C’est pourquoi les patriarches et les grands maîtres nous le rappellent constamment : les praticiens de la récitation du Bouddha ne doivent jamais se contenter de simples bénédictions des mondes humain et céleste ! Un tel comportement témoigne d’une méconnaissance totale des bienfaits de la récitation du Bouddha et de la valeur de cette pierre de souhait.

Il y a même des personnes dont les aspirations n’atteignent même pas le niveau de la recherche de bénédictions humaines et célestes. Que cherchent-elles donc à la place ? Elles prient pour recevoir davantage de lingots d’or dans l’au-delà, croyant que chaque récitation du nom du Bouddha leur rapporte un lingot supplémentaire après la mort. Quel état d’esprit est-ce là ? C’est vraiment pitoyable ! Cette pierre de souhait a le pouvoir de nous mener à la bouddhéité, de faire de nous des êtres identiques au Bouddha Amitābha, dotés de lumière infinie, de vie infinie, de sagesse infinie, d’éloquence infinie, de mérite infini et de signes merveilleux infinis ! Comment pourrions-nous la rabaisser à ce point ? C’est précisément pourquoi nous devons cultiver une juste compréhension et de justes vues. Cet enseignement est là pour nous aider à faire exactement cela.
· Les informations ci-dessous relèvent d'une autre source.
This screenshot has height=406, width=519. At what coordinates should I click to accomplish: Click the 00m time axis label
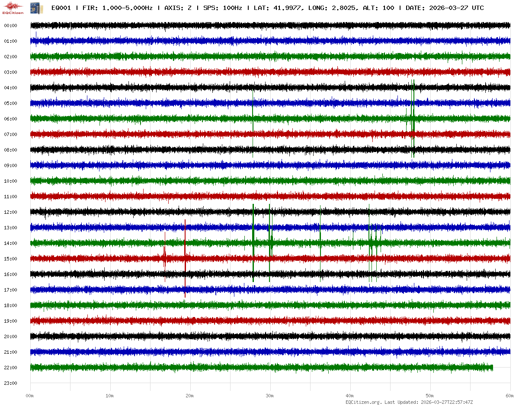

Si nous portons une telle estime à notre essence spirituelle et chérissons notre temps à ce point, alors honorer notre essence spirituelle signifie maintenir le nom du Bouddha présent à l’esprit à chaque pensée. Honorer notre temps en veillant à ne pas le gaspiller signifie cultiver la pratique de la Terre Pure à chaque instant. C’est ainsi que notre esprit devient profondément concentré.

L’esprit doit être concentré, unifié et non dispersé. Lorsque notre esprit est unifié, il est facile d’entrer en résonance avec le Bouddha Amitābha. Lorsque notre pratique de la voie de la Terre Pure est diligente et ininterrompue, notre karma pur mûrit et porte ses fruits naturellement. Tel est le principe.

C’est pourquoi il n’y a pas de formule secrète pour la récitation du nom du Bouddha. Tant que nous récitons avec une sincérité absolue, une ferveur entière et un esprit unifié, nous pouvons résoudre le problème ultime de la vie et de la mort. Quelle que soit votre niveau de pratique, cette pratique est ouverte à tous les êtres, quelles que soient leurs capacités – supérieures, moyennes ou inférieures. Dans le monde profane, être un peu plus perspicace ou un peu moins vif d’esprit n’est qu’une différence insignifiante, purement extérieure. Quelle que soit l’ignorance d’une personne, l’essence fondamentale de sa vraie nature est exactement égale à celle d’un Bouddha.